##### Document extract
I hope this isn’t the same for u, but please don’t fall into the trap of soothing him constantly. This neediness packaged as ‘I’m so lucky, can’t believe my luck, you are amazing’ is worrying so neeninto your relationship. It shouldn’t have even come up

x

pickledandpuzzled · 18/08/2023 10:56

Absolutely not saying ditch him- he may well be really nice and turn out to be a good 'un!

But OP's concern suggests she may not be quite in the right place yet.

The idea that she needs to 'do' something about him is not the healthiest at this stage, that's all.

Give it a bit longer. Keep it casual, you've both been hurt, don't rush. Let it happen.

jellybeans44 · 18/08/2023 10:56

He feels insecure because you have a better job? So he's mysogynistic too then? This whole "can't believe you like me" trope combined with other insecurities can very quickly lead to controlling behaviour due to jealousy so I'd tread very carefully.

jellybeans44 · 18/08/2023 10:57

misogynistic*

Grenola · 18/08/2023 10:58

P.s

In the end if wasn’t our ‘difference’ it was his reaction to it and how it became a narrative that couldn’t leave

anotheranotheranotheranother · 18/08/2023 11:03

zarazara87 · 18/08/2023 10:07

He's a lovely guy, hard working been in a couple of shitty relationships we're he's been hurt and cheated on.

He's kind sweet, but now I'm worrying I'm missing something.

I actually approached him because I liked him and wanted to start dating. He was completely oblivious that I liked him and said I can't believe you actually like me. He said he feels insecure because I have a better job than him have a successful career. But that doesn't bother me.

The narc ex was very high in his career earned loads of money but abused me emotionally the career and money isn't what drew me to him he just had a sweet personality. He just is low on confidence.
##########
##### Data under study
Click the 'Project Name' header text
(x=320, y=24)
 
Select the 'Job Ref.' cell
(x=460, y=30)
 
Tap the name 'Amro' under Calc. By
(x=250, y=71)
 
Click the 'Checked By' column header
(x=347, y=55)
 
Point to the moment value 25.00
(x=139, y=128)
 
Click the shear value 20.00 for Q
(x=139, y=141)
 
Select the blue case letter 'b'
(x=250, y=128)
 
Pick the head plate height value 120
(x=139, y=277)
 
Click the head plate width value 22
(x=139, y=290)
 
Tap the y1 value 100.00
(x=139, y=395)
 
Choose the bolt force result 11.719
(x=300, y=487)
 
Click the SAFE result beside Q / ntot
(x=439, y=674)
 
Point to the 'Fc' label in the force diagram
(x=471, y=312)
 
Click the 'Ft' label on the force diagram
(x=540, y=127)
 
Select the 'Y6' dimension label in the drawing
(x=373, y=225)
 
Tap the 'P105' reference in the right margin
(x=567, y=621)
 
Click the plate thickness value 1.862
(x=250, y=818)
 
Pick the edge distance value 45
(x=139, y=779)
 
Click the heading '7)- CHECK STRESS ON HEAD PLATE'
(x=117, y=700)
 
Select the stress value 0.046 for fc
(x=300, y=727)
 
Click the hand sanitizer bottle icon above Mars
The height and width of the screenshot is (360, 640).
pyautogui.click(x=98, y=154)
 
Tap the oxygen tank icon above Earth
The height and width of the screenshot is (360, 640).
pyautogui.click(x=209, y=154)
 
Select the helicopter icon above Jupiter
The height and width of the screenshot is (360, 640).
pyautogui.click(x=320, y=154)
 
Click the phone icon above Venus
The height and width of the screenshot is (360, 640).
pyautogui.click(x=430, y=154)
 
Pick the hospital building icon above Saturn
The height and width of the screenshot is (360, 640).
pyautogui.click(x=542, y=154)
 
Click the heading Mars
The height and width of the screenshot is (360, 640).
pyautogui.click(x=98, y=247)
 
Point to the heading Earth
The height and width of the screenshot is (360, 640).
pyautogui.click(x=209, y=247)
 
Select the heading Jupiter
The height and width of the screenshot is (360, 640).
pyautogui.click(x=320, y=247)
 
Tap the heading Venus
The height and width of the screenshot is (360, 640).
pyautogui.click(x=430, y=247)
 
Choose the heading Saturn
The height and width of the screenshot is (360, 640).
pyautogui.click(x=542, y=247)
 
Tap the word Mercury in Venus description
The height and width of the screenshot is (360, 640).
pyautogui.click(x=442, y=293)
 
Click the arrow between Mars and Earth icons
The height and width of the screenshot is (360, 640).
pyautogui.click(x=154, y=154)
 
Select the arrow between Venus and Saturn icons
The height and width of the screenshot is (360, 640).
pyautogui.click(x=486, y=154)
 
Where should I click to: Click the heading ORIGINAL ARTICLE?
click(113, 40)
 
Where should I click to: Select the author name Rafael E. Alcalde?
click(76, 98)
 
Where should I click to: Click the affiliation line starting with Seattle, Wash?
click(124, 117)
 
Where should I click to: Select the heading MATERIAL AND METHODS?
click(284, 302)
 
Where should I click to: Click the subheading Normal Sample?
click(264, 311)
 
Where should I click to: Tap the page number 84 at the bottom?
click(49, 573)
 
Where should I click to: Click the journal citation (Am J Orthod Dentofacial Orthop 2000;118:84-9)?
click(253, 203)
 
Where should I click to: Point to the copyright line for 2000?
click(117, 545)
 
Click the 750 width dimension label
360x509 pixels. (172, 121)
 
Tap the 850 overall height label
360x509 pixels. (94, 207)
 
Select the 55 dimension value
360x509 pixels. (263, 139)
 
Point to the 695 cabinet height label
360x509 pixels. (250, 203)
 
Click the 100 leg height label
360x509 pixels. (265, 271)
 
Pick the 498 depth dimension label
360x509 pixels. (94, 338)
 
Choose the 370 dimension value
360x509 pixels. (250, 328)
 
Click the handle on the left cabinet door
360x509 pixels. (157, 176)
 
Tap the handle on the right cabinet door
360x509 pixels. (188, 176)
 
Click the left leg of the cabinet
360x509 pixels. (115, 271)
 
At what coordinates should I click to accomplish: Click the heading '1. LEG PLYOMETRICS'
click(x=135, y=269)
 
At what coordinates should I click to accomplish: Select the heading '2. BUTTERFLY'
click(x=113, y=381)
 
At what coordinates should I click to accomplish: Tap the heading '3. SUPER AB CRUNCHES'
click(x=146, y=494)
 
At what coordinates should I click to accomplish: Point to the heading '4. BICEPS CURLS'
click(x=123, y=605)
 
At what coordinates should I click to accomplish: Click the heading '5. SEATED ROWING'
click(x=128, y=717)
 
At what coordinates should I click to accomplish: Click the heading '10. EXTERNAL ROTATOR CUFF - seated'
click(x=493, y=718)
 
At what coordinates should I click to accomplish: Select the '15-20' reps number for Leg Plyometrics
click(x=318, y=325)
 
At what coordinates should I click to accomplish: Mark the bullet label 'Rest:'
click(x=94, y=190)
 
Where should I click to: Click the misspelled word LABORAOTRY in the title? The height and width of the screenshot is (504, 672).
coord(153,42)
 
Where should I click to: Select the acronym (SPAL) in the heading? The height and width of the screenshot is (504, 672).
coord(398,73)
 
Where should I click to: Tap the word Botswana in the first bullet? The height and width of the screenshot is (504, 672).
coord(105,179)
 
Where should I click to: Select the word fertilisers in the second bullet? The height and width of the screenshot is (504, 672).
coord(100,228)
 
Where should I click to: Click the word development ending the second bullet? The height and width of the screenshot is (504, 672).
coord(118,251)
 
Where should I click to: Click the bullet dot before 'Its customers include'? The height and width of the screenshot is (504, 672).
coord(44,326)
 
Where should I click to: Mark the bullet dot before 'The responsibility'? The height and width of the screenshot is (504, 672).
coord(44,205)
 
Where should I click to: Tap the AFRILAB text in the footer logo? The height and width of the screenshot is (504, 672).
##########
Required tasks ->
1. According to the forum thread, what reason did the man give for feeling insecure?
2. Update the forum thread from "I hope this" and going on through "stage, that's all.", with "healthiest" replaced by "wisest".
3. List each distinct username that appears next to a timestamp in the forum thread.
The listing that accompanies the forum thread was drawn from a different source.

Results of the exercise ->
1. He feels insecure because she has a better job than him and a successful career.

2.
I hope this isn’t the same for u, but please don’t fall into the trap of soothing him constantly. This neediness packaged as ‘I’m so lucky, can’t believe my luck, you are amazing’ is worrying so neeninto your relationship. It shouldn’t have even come up

x

pickledandpuzzled · 18/08/2023 10:56

Absolutely not saying ditch him- he may well be really nice and turn out to be a good 'un!

But OP's concern suggests she may not be quite in the right place yet.

The idea that she needs to 'do' something about him is not the wisest at this stage, that's all.

3. pickledandpuzzled, jellybeans44, Grenola, anotheranotheranotheranother, zarazara87